Sollitt retired at the age of 68 in 2007, but came out of retirement in 2012 to celebrate the 50th anniversary of the After Eight and presented a special 3 kg version to Parliament. He taught his craft to other staff at Rowntree.

==Recollections==
Confectioner colleague Kath Musgrove said: "Watching Brian at work was like watching a true craftsman at his trade. He spent hours at a marble slab expertly hand-covering chocolates each with their own individual markings on. He was an ideas man and Brian bombarded the marketing team with his thoughts on what they should sell next. He was instrumental over the years in assisting with the launch of many new products."

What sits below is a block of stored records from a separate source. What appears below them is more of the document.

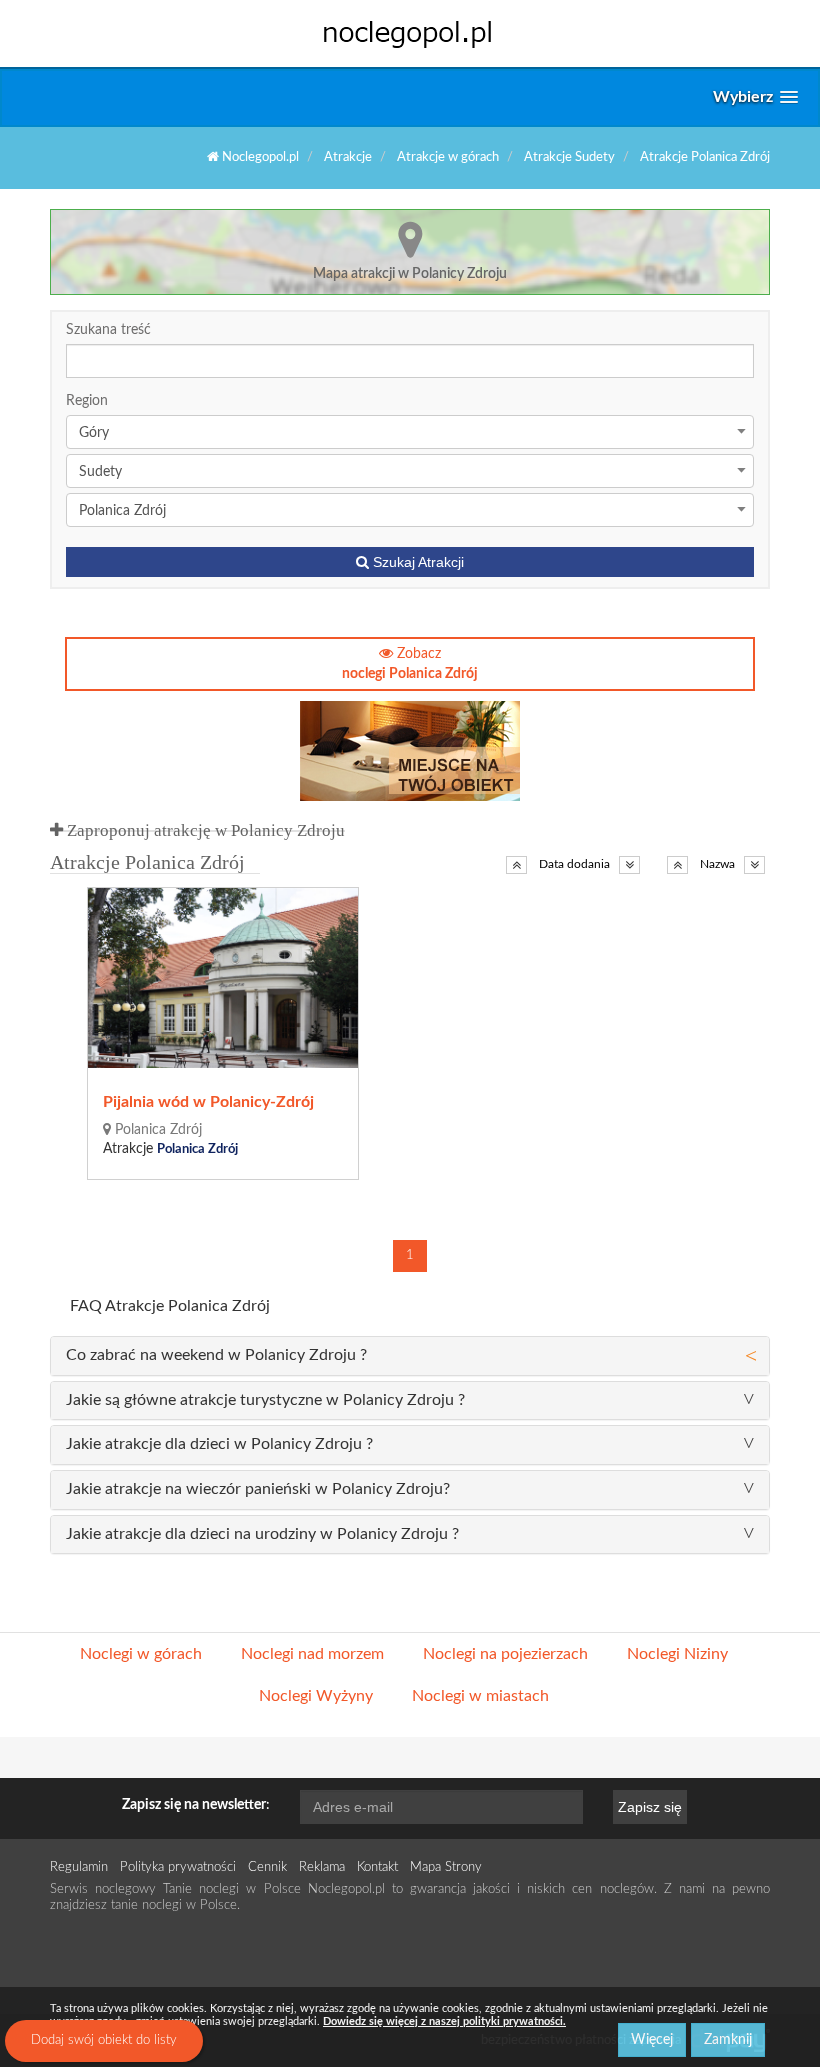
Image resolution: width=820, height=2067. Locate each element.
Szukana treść (108, 330)
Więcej (652, 2040)
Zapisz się (650, 1807)
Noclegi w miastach (480, 1696)
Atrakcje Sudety (569, 157)
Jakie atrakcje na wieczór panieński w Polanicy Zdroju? (258, 1489)
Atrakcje (348, 157)
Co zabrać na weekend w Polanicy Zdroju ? (216, 1355)
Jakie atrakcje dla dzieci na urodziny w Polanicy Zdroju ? (262, 1534)
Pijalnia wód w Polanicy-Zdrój (208, 1102)
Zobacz (410, 664)
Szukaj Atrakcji (416, 562)
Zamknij (728, 2040)
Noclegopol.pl (259, 157)
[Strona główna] (410, 33)
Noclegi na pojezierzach (505, 1654)
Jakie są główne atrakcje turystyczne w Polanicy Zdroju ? (265, 1400)
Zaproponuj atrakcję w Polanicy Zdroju (204, 830)
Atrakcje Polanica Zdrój (705, 157)
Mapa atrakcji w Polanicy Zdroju (410, 274)
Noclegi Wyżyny (316, 1696)
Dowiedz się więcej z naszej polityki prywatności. (444, 2021)
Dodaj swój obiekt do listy (104, 2040)
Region (87, 401)
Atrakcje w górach (448, 157)
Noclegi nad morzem (312, 1654)
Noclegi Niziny (677, 1654)
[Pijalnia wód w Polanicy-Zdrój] (224, 978)
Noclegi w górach (141, 1654)
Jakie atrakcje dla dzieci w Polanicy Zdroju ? (219, 1444)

Alex Hutchinson, a historian for Nestle (which owns Rowntree's), said: "Brian's impact on the British confectionery industry is incalculable. It is easy to forget that the sweets we pick up in the shops today are things that would have been handmade lovingly in the early stages of development by Brian. He spent months, or sometimes years, agonising over the technical details of his creations. He was an incredible man. He was asked to come up with this new chocolate and he did."

==Charity work==
Sollitt raised money for charities. He made giant Easter Eggs and, on one occasion, a 3-foot chocolate Pudsey Bear for Children in Need. He decorated his home with 500 Father Christmases each year on Christmas and opened his house to aid charities, charging an entry fee of £1.

==Death==
Sollitt died of a heart attack at the age of 74 on 16 July 2013. He is survived by his sister, Hazel, two nieces and two nephews.